> _DOCUMENT EXCERPT_
His Honour dismissed the case after a 23-day trial, finding that the man’s employer — logistics company DP World — could not have reasonably been expected to intervene, as there was no pattern of behaviour.

However, yesterday (Wednesday, 21 December), the Victorian Supreme Court of Appeal overturned the decision of the County Court, with the court accepting that the anonymous stevedore suffered a serious psychological injury as a result of the bullying.

Borrowing from what the High Court said in McLean, Justices Jonathan Beach, Cameron Macaulay and Terence Forrest observed that, “today, the prevention of bullying or harassment in the workplace is ‘unquestionably one of the modern responsibilities of an employer’”.

“Moreover, it was no answer to the plaintiff’s claim to say that training or instruction given by the defendant would not likely have eliminated any bullying to which he was subjected. It is not at all apparent from the [Country Court] judge’s reasons how His Honour reached this conclusion, other than from his acceptance of the defendant’s proposition that this was a ‘robust workplace environment which was not for the faint-hearted’, making it difficult to eliminate personal animosities,” the justices detailed.

“That proposition had little evidentiary foundation.”

“It simply assumed that the defendant, by putting up signs in the workplace and giving rudimentary training to its employees, had done all it reasonably could have done to eliminate bullying and harassment,” the justices went on.

“Plainly, an employer has other weapons in its armoury to prevent the continuance of workplace bullying once it knows or ought reasonably to know of the existence of the same in its workplace.”

> _PROBLEM TO WORK ON_
Write out the court ruling text again, everything from "However, yesterday (Wednesday, 21" down to "of the bullying.", switching "stevedore" to "dock worker" wherever it appears.

> _RECORD LIST_
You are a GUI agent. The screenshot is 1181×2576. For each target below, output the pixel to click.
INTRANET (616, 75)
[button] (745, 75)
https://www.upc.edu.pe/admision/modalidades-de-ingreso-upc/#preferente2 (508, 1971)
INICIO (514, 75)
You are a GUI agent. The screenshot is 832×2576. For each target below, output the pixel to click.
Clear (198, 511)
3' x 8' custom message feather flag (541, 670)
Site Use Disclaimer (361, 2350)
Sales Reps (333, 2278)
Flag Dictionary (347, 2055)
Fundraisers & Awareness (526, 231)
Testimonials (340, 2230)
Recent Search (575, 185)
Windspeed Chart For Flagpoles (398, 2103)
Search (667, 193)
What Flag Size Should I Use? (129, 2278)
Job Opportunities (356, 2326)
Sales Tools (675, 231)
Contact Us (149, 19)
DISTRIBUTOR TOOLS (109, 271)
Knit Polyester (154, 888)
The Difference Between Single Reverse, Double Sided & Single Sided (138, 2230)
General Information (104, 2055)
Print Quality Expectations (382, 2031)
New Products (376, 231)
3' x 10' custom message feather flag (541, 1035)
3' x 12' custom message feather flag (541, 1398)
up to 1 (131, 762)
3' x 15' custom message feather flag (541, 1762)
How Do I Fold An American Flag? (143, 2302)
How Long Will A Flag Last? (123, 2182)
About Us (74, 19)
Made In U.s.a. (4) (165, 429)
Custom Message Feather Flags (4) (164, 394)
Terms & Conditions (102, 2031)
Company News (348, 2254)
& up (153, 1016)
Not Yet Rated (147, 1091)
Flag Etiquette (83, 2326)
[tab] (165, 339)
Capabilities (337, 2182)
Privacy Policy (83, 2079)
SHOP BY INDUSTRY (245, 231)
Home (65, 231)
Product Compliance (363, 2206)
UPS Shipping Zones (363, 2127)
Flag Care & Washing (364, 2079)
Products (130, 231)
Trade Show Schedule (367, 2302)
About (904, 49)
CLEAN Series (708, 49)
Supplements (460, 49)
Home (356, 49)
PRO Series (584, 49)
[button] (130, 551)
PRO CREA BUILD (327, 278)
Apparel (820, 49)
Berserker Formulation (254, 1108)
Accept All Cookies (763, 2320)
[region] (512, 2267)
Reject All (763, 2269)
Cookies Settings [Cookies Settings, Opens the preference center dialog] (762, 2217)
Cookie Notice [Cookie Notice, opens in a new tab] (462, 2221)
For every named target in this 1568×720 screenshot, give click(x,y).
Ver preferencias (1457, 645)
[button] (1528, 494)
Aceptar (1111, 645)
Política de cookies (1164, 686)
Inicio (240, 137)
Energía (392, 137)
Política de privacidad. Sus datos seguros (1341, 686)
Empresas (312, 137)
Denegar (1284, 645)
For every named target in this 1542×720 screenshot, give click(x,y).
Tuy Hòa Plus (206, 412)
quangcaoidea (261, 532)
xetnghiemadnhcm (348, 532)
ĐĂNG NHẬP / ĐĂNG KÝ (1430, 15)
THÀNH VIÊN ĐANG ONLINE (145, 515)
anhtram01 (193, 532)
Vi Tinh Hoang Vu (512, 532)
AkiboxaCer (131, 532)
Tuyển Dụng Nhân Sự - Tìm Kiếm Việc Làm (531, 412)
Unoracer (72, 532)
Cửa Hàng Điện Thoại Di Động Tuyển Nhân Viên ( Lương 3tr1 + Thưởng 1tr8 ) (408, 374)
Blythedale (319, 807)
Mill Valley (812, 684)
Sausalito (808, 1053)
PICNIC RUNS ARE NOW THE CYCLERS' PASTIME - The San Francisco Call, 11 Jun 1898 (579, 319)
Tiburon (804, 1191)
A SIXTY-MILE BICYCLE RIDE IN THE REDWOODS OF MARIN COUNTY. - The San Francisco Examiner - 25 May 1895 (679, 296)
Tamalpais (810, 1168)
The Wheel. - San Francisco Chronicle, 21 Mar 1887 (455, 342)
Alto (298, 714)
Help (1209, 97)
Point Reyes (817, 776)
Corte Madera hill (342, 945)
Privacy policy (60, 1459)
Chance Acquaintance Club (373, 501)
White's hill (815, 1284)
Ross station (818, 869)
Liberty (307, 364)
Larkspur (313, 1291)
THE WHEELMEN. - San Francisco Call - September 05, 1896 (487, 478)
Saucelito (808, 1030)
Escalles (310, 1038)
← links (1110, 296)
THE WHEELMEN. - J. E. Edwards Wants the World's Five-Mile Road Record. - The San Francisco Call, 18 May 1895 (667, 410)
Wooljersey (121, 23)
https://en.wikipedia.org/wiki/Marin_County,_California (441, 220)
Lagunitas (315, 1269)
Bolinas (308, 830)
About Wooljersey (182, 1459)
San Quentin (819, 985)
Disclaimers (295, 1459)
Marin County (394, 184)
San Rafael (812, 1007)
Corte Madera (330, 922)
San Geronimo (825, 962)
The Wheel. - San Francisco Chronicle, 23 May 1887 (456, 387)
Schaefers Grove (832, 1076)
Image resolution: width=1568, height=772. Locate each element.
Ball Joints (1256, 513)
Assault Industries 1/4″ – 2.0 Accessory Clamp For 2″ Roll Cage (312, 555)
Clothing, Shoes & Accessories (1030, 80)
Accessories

> _TASK RESPONSE_
However, yesterday (Wednesday, 21 December), the Victorian Supreme Court of Appeal overturned the decision of the County Court, with the court accepting that the anonymous dock worker suffered a serious psychological injury as a result of the bullying.